Der Willensvollstrecker steht, soweit du nichts anderes verfügst, in den Rechten und Pflichten des amtlichen Erbschaftsverwalters (Art. 518 Abs. 1 ZGB). Er hat deinen Willen zu vertreten und gilt insbesondere als beauftragt, die Erbschaft zu verwalten, deine Schulden zu bezahlen, die Vermächtnisse auszurichten und die Teilung nach deinen Anordnungen oder nach Vorschrift des Gesetzes auszuführen (Art. 518 Abs. 2 ZGB). Sind mehrere Willensvollstrecker bestellt, stehen ihnen diese Befugnisse gemeinsam zu, sofern du nichts anderes angeordnet hast (Art. 518 Abs. 3 ZGB).

Haftet ein Willensvollstrecker in der Schweiz für Fehler?

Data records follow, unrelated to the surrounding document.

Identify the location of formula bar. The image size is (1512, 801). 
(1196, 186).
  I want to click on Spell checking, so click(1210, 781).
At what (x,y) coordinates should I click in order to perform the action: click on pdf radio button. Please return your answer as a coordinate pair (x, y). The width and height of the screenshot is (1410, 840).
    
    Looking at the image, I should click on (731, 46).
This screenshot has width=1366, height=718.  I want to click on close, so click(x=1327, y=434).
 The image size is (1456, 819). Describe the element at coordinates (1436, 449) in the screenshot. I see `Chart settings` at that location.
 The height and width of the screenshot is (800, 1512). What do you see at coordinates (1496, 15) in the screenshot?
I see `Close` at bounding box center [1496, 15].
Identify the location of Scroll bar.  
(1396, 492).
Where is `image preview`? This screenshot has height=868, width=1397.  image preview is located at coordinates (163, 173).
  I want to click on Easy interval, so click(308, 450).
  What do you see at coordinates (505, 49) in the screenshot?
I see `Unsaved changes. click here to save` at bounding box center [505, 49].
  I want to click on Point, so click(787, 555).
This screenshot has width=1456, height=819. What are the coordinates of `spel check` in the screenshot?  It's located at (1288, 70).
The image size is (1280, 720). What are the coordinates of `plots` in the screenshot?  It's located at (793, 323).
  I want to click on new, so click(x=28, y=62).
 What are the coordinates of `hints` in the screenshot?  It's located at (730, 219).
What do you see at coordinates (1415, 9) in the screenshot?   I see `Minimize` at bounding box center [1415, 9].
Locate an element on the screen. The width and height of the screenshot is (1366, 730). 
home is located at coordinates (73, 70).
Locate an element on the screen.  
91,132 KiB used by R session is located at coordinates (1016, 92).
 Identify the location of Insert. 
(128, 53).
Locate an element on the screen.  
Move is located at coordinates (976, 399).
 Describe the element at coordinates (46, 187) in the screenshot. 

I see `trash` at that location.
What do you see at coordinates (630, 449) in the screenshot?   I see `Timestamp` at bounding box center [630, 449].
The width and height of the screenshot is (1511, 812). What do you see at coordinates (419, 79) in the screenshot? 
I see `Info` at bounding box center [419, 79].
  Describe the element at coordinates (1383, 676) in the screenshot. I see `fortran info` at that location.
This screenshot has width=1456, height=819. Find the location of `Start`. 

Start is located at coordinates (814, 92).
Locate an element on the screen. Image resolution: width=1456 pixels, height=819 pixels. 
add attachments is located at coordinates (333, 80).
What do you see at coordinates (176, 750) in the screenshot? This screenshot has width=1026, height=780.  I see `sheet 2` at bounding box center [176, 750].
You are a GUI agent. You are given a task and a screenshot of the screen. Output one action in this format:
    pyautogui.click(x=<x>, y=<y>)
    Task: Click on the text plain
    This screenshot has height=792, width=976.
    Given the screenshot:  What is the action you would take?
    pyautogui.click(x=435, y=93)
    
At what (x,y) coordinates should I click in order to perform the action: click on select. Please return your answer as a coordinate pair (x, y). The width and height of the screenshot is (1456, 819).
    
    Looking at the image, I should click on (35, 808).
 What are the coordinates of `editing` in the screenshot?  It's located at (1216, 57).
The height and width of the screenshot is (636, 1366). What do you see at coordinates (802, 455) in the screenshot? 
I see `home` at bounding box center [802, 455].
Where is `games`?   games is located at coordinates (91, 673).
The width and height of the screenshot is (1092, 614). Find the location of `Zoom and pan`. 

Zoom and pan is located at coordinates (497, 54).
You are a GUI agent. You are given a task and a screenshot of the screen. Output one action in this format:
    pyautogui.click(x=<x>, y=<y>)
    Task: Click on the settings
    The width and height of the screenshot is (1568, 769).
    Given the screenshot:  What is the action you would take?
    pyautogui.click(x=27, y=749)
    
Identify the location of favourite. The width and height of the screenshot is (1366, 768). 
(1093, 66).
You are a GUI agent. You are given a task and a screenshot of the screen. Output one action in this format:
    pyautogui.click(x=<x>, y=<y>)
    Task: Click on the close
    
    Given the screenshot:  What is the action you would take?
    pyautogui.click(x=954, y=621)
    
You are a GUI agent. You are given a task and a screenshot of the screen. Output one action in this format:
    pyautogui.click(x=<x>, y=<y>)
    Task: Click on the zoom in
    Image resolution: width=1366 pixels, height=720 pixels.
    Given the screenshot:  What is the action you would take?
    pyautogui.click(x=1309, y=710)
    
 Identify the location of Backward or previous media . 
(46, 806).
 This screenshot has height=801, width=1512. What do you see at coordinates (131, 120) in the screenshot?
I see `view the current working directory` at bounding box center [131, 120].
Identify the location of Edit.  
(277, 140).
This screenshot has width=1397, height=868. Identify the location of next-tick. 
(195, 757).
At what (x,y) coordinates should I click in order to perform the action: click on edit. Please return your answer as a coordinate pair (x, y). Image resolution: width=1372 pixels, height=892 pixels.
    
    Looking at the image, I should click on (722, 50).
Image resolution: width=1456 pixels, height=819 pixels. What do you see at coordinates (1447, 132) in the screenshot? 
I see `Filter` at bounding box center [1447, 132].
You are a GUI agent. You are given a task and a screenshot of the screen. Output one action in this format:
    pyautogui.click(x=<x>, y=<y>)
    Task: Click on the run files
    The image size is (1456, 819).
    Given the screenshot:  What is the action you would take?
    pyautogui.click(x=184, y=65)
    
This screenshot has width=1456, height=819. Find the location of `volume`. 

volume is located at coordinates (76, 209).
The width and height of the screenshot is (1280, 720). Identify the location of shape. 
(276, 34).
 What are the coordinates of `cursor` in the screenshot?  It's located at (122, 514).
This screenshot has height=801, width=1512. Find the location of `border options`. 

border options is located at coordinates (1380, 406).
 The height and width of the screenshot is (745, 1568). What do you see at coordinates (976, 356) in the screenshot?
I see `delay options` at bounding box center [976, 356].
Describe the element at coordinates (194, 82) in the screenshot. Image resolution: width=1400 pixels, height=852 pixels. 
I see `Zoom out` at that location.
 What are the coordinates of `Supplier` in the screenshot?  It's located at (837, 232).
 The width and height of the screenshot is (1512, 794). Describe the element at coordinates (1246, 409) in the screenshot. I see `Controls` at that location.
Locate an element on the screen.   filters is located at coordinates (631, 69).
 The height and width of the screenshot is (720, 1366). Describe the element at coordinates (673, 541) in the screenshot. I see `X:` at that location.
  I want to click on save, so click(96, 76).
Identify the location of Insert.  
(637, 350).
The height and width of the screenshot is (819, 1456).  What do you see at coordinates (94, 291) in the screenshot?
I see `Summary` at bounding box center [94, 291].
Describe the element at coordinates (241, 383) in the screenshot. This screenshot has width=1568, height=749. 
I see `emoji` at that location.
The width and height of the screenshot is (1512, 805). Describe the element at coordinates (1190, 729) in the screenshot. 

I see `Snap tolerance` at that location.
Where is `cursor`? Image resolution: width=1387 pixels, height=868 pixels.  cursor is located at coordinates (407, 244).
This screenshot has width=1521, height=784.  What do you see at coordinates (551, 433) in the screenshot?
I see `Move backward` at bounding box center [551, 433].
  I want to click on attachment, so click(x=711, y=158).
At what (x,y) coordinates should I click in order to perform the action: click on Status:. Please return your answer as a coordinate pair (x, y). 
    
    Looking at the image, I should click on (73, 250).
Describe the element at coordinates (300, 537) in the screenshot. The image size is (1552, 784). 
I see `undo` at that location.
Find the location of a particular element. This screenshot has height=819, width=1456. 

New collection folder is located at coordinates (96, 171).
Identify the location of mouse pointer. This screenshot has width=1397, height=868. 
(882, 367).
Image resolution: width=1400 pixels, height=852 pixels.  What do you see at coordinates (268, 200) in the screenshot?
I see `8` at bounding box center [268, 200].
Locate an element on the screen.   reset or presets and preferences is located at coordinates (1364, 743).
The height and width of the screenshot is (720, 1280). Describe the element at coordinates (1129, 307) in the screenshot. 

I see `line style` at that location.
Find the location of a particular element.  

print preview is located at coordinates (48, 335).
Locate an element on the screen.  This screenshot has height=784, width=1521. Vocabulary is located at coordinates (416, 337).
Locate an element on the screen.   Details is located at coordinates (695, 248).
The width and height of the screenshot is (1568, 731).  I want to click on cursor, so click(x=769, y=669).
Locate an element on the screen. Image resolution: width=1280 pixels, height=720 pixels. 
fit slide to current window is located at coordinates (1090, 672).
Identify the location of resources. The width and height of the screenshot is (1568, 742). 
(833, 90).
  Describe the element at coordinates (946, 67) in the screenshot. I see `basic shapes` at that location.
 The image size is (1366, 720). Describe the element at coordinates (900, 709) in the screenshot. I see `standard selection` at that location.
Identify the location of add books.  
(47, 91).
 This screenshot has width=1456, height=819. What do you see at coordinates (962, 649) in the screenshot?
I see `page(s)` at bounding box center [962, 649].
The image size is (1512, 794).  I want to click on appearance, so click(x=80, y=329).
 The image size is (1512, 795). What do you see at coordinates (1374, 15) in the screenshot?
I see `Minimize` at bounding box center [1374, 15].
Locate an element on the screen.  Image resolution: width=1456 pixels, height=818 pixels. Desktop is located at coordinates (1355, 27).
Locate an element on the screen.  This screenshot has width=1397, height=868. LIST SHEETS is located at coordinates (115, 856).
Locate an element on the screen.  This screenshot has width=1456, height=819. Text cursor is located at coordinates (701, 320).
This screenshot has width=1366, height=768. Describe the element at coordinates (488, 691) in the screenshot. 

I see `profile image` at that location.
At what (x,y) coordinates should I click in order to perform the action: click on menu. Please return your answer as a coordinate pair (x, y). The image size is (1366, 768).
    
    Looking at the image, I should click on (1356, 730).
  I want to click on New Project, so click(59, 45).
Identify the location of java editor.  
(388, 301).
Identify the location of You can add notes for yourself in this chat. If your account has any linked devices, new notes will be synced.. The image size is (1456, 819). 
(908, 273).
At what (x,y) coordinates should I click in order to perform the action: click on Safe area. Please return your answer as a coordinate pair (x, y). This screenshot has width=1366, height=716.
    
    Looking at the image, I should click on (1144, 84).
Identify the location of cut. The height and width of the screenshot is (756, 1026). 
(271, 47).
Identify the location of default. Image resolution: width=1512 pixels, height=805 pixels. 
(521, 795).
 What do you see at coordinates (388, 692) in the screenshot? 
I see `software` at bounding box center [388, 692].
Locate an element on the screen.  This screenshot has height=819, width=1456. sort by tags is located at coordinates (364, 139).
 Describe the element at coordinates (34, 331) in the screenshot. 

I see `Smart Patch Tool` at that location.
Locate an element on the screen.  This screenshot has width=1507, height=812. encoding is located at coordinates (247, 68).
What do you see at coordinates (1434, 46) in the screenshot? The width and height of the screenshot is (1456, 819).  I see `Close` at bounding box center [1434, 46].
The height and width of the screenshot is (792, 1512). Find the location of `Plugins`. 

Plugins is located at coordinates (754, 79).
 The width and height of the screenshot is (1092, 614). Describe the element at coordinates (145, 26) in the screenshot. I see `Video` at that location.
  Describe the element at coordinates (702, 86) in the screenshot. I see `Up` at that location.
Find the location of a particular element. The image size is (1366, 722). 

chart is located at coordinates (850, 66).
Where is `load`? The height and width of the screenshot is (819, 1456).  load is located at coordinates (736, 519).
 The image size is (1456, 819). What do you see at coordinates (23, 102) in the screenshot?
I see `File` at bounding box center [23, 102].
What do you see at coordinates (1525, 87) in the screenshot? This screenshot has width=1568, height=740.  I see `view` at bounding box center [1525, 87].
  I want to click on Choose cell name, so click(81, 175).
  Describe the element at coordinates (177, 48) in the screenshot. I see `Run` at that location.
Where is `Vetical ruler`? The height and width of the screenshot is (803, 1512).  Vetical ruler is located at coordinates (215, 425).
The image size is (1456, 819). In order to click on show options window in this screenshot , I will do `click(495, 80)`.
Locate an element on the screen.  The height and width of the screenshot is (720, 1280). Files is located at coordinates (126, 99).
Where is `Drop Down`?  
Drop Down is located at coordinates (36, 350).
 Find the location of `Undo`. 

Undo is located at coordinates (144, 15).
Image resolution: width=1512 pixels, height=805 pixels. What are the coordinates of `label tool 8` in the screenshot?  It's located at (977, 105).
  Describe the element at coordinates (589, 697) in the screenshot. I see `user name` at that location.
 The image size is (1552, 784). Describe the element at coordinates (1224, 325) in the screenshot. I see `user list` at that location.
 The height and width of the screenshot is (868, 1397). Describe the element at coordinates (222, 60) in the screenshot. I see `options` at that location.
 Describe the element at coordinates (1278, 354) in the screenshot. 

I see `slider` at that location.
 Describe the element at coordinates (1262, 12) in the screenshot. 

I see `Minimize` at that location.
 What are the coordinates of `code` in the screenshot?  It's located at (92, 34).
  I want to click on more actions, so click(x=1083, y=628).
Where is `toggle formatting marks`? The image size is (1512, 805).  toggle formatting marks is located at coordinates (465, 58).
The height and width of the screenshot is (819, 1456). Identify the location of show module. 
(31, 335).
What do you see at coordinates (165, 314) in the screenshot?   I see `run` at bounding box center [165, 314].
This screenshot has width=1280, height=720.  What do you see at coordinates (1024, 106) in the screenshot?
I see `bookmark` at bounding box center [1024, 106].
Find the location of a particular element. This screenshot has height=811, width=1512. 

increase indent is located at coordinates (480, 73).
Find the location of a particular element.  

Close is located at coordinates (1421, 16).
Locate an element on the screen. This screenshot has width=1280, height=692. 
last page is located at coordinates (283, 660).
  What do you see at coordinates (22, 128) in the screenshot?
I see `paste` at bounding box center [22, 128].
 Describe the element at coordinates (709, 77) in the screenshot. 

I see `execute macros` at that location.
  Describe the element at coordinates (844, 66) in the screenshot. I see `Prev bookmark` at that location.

Ja. Weil er in den Rechten und Pflichten des amtlichen Erbschaftsverwalters steht (Art. 518 Abs. 1 ZGB), untersteht er der Aufsicht der Behörde, und die Erben können gegen seine Massnahmen Beschwerde erheben (Art. 595 Abs. 3 ZGB). Für die Ausführung selbst gelten die auftragsrechtlichen Grundsätze: Er haftet für getreue und sorgfältige Ausführung des übertragenen Geschäfts (Art. 398 Abs. 2 OR) und für die gleiche Sorgfalt wie ein Arbeitnehmer im Arbeitsverhältnis (Art. 398 Abs. 1 OR). Verletzt er diese Pflichten schuldhaft, kann er den Erben persönlich für den Schaden haften.

Was passiert, wenn ich keinen Willensvollstrecker ernenne?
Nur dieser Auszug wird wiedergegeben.